Most public chart surfaces use a default policy based on publication status, derived IQ availability, model type, provider-specific tier, and generation recency. Current and previous generations of provider-tier 0 or higher models are included; lower-tier variants such as mini, nano, Sonnet, Haiku, Flash, and smaller open-weight sizes are included only for the current generation. Archive and hidden rows are excluded unless explicitly overridden.
The IQ Over Time chart uses a stricter frontier-timeline policy. It requires a release date, derived IQ, a public model row, a general-purpose model type, provider tier 0 or higher, and membership in a top-lab provider grouping. Provider lines then connect non-decreasing IQ checkpoints rather than every model from that provider.
The policy fields are maintained in the admin dashboard: publication status, model type, provider tier, model line, generation offset, and display override. Provider tier is provider-specific; for example OpenAI mini/nano, Anthropic Sonnet/Haiku, Google Flash, NVIDIA Nano, and Qwen size tiers are not treated as generic cross-provider role names.
Sources
Benchmark scores, prices, and token usage come from publicly published leaderboards. Each source is sampled periodically and reconciled against published numbers before being applied.

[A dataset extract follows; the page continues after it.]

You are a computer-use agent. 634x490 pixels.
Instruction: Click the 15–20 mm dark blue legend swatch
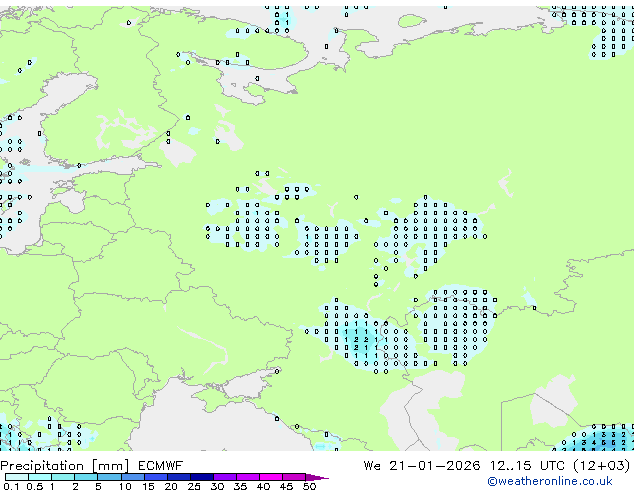tap(157, 477)
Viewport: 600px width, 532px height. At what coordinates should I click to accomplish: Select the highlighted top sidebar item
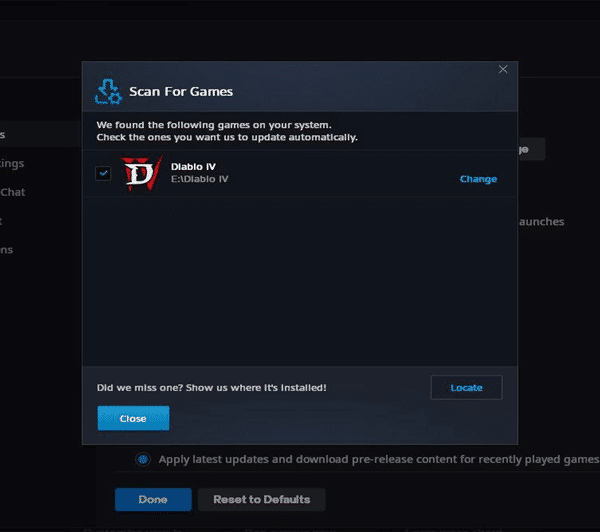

- Artificial Analysis Intelligence Index — the primary aggregator. Provides scores for AIME, GPQA Diamond, SWE-Bench Verified, HLE, SciCode, Terminal-Bench 2.0, CritPt, LiveCodeBench, IFBench, MMMU-Pro, and the AA composite indices (Omniscience, GDPval, τ2-Bench Telecom, LCR), plus per-model pricing, response time, median throughput, total evaluation cost for the AA suite, and token-usage data used for task efficiency.
- LM Arena — head-to-head Elo ratings and ranks
- ARC Prize leaderboard — ARC-AGI-1 and ARC-AGI-2 scores and per-task cost; ARC-AGI-3 is tracked in the admin/models-table pipeline but is not yet used in IQ scoring
- Vals.ai — the Vals Index, AIME, ProofBench, SWE-Bench, SWE-Bench Pro, and LiveCodeBench source views where available
- SWE-Bench — SWE-Bench Verified leaderboard rows, using clear single-model agent/model pairs for model-level scoring
- Terminal-Bench — Terminal-Bench 2.0 and Terminal-Bench Hard task accuracy
- SciCode — scientific coding benchmark results
- BrowseComp, OSWorld-Verified, and Toolathlon — curated source captures used for the Agentic Reasoning dimension
- Epoch AI — FrontierMath Tier 1–3 and Tier 4 accuracy
- EQ-Bench 3 — emotional-intelligence Elo
The Artificial Analysis Intelligence Index can list two rows for the same model under one display name when the same underlying model has both a reasoning and a non-reasoning configuration (the reasoning row is marked with a 💡 lightbulb icon). When the two configurations differ meaningfully on cost, latency, or quality, they are tracked as separate model entries (e.g. reasoning vs non-reasoning variants of the same release).